Outre les fanfares, pastiches dus au trompettiste de l’ensemble, des intermèdes instrumentaux du début du XVIIIe siècle séparent les drames, seules interventions de l’ensemble que dirige Stefano Aresi. Brefs, variés, les balli marquent le retard stylistique de la musique instrumentale, qui plonge ses racines dans celle de la Renaissance et du premier baroque, par rapport à l’épanouissement de la vocalité. Cependant, le spectaculaire et bref Ballo de’ morti impressionne, comme la plénitude mélancolique du Ballo del pescatore. Les pièces de Bartolomé Ferriol y Boxereaus réjouissent, confiées le plus souvent à de valeureux solistes.
La riche plaquette d’accompagnement, en anglais, explicite les sources, la démarche, les interrogations que suscitent ces œuvres. Les textes chantés et les résumés des ouvrages où les chants s’insèrent sont publiés en anglais.
Plus qu’un aimable divertissement, la révélation d’une face cachée de la musique vocale baroque, qui ne se réduit pas à l’opéra, à l’oratorio et à la cantate.
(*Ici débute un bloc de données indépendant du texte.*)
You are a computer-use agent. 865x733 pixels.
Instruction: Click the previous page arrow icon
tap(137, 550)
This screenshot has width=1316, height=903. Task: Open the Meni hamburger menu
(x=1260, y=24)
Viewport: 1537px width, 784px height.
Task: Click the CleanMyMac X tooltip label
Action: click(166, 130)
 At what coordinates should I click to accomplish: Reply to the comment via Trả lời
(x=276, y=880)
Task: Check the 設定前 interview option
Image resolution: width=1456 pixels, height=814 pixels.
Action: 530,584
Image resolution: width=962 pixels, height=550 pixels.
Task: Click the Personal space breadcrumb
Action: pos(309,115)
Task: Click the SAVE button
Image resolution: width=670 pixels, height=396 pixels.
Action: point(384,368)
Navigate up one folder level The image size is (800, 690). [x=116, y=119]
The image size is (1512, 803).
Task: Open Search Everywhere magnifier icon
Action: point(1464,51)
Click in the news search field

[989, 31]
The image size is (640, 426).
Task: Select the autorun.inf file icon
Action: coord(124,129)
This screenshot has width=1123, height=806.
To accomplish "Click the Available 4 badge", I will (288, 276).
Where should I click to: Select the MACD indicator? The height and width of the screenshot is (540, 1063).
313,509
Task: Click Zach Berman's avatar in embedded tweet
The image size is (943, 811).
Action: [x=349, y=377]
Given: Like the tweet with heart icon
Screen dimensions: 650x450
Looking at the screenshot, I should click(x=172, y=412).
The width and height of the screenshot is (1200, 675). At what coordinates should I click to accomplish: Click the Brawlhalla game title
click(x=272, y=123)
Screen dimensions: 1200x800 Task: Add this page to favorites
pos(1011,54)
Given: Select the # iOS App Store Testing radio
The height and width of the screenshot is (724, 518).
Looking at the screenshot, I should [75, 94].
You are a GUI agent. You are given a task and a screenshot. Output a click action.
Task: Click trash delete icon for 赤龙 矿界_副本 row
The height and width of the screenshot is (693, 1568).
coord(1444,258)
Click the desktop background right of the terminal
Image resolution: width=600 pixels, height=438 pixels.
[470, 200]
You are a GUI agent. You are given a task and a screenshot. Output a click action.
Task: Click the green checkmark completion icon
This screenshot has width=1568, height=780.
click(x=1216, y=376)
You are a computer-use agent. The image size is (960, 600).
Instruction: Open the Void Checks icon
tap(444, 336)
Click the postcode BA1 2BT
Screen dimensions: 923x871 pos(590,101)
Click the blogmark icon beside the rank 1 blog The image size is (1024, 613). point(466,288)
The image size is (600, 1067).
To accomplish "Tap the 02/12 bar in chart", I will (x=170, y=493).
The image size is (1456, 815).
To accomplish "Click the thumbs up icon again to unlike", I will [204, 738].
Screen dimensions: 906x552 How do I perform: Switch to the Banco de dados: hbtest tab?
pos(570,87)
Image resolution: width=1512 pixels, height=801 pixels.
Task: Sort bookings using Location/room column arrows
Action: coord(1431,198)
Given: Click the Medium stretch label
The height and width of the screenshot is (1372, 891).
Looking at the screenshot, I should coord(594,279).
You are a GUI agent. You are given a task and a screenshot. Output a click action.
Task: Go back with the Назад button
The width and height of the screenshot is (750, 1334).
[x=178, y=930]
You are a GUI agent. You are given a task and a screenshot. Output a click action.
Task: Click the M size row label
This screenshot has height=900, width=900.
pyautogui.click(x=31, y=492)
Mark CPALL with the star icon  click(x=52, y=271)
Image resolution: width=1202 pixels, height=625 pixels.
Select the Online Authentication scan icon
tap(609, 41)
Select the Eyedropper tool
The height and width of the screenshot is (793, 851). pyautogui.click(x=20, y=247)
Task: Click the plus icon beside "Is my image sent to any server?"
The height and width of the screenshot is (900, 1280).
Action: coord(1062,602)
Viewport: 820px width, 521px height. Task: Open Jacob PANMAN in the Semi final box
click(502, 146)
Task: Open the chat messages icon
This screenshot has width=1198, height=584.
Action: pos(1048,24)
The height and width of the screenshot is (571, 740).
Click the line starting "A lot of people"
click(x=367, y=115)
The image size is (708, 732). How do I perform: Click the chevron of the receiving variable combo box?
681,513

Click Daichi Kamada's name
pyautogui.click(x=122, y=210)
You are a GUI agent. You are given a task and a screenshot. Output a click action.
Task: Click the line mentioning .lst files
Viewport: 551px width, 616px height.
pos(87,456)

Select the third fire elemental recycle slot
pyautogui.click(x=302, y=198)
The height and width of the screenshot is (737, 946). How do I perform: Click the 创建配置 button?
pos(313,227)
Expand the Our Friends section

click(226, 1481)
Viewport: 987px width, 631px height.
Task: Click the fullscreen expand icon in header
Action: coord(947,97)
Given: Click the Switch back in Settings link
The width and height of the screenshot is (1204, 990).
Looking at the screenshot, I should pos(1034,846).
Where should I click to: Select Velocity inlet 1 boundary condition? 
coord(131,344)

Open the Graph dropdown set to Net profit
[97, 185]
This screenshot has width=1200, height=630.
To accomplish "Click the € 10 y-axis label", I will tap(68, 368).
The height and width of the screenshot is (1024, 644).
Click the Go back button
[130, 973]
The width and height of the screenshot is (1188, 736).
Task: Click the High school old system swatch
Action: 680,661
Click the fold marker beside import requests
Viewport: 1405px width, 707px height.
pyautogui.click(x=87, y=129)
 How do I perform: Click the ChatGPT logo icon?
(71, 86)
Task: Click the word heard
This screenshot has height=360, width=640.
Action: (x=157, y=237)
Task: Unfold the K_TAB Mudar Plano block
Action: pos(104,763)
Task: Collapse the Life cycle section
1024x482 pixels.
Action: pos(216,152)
Des voix superlatives, dont le chant et la langue éblouissent.
1. Le second volume est illustré de gravures d’après Francesco Solimena (1657-1747) et comporte la musique, gravée elle aussi, des tragédies.
2. En 1740, il quittera ses fonctions de gouverneur de Salerne pour embrasser la Congrégation de l’Oratoire (Philippe de Néri) et se consacrer à l’étude et à la prière jusqu’à sa mort.
3. Depuis quinze ans, à la tête de son ensemble Stile Galante, Stefano Aresi nous livre annuellement le fruit de ses découvertes, servies par des distributions toujours aussi justes que prestigieuses.
4. Cette pratique renvoie à celle des Collèges de Jésuites, qui, annuellement, produisaient des drames édifiants qui comportaient des musiques de circonstance, dont hélas la plupart n'ont pas été conservées.